Monsieur Pilato, la décision libre et éclairée ne peut pas être pérenne dans le temps : il est toujours nécessaire de recueillir la demande du patient. Tous les médecins ici présents pourront témoigner qu'un patient peut changer d'avis. Il serait extrêmement grave de lui refuser de revenir sur sa demande dès lors qu'il l'a exprimée une fois. Il est important de poser et reposer la question au patient jusqu'au dernier moment afin d'être certain qu'il souhaite toujours recevoir une aide à mourir.

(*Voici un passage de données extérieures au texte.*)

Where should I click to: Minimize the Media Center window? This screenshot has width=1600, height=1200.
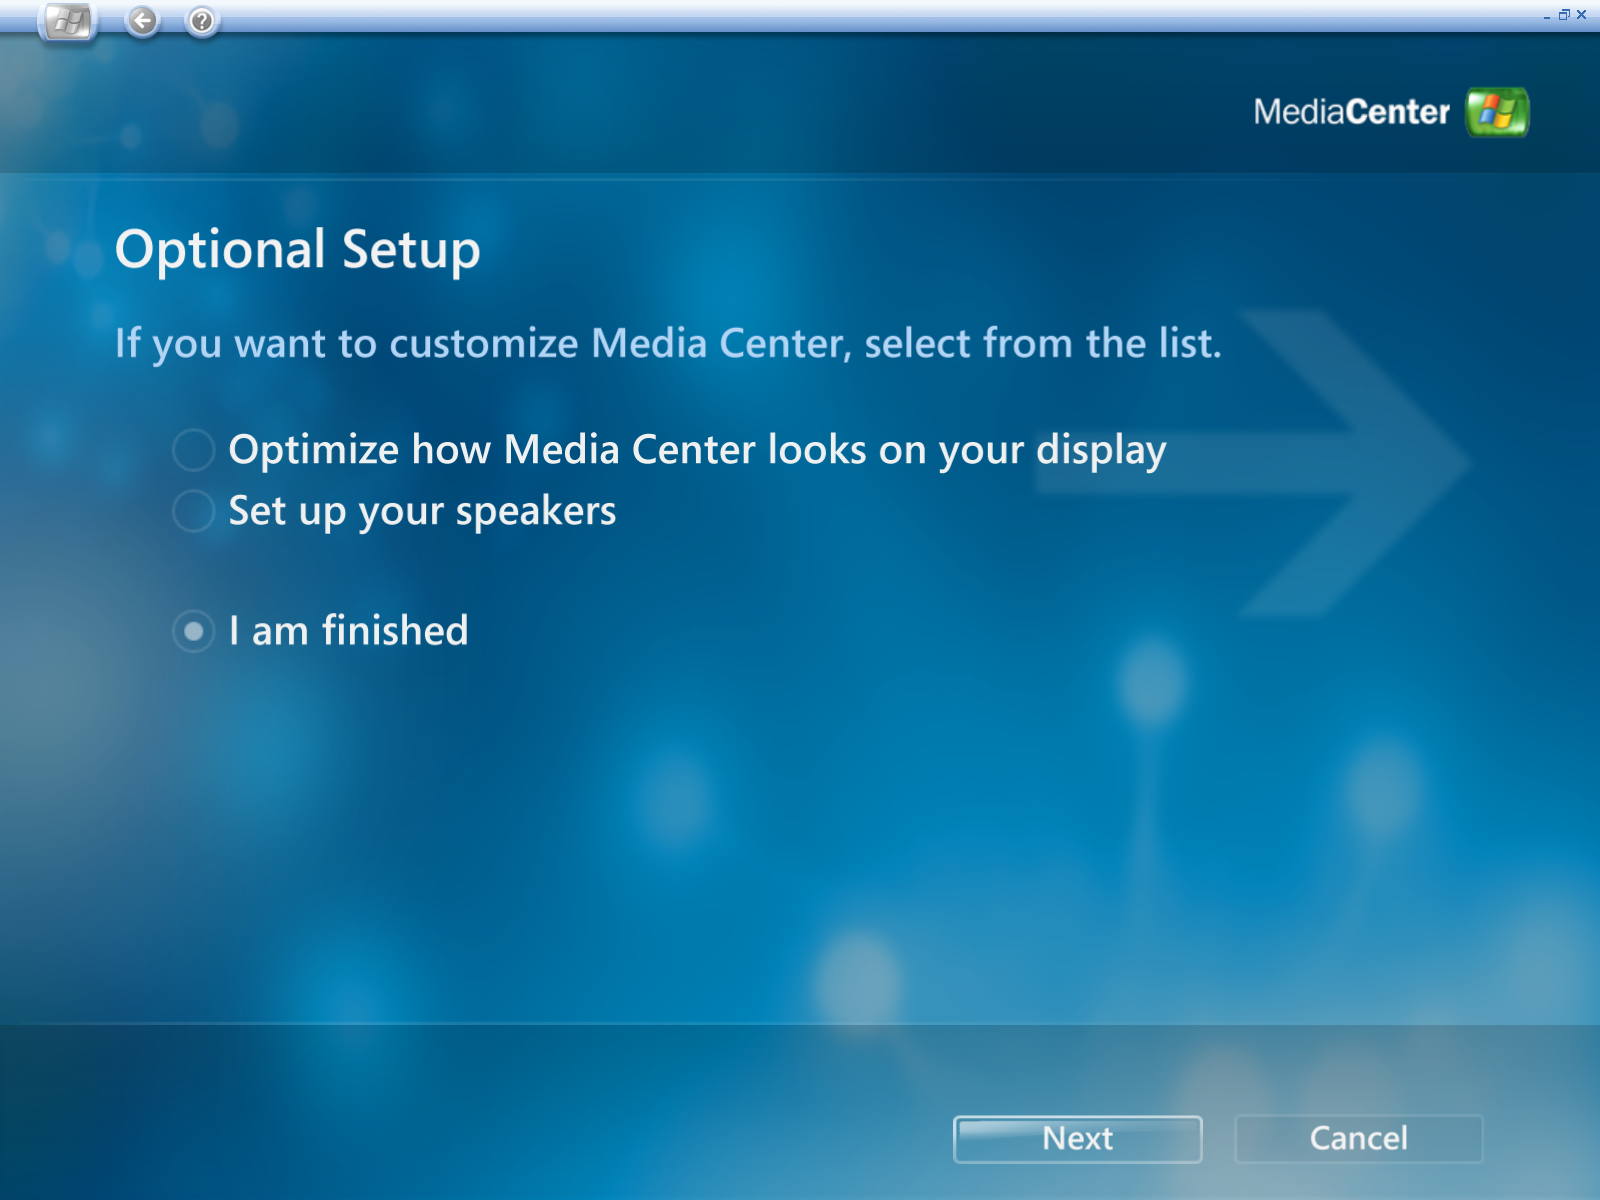(1547, 15)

Le député Hetzel a évoqué l'état d'application de la loi Claeys-Leonetti, mais cette loi ne porte pas sur l'équipement du pays en soins palliatifs. Comme je l'ai dit, la France n'est pas au rendez-vous en la matière – elle est quinzième sur trente-huit – et nous voulons rattraper ce retard. Si l'on veut instaurer une alternative, il est important que nos concitoyens aient plus facilement accès aux soins palliatifs.
Vous demandez si le rôle du législateur est de répondre à une demande sociétale. Il est important d'écouter l'ensemble de nos concitoyens – chacun le fait dans l'environnement qui est le sien. La notion de fraternité recouvre beaucoup de choses, notamment la vulnérabilité de la personne malade qui demande à être entendue.
Concernant la question de Mme Pires Beaune sur la liberté personnelle encadrée et sur l'évolution possible du texte, je suis personnellement très attachée à l'équilibre trouvé à la suite des travaux de la CCNE et de la Convention citoyenne.
Pour répondre à la question de Sébastien Peytavie sur la maladie de Charcot, le patient est éligible à l'aide à mourir dès lors que son pronostic vital est engagé et il pourra recourir à un tiers pour l'administration du produit. En revanche, il ne sera probablement pas éligible au début de la maladie, au moment du diagnostic. C'est toute la question de l'engagement du pronostic vital à moyen terme, six ou douze mois : la grande demande des patients atteints de la maladie de Charcot est justement d'être assuré que l'aide à mourir dont ils n'ont pas besoin pour l'instant leur sera accordée si leur état de santé évolue.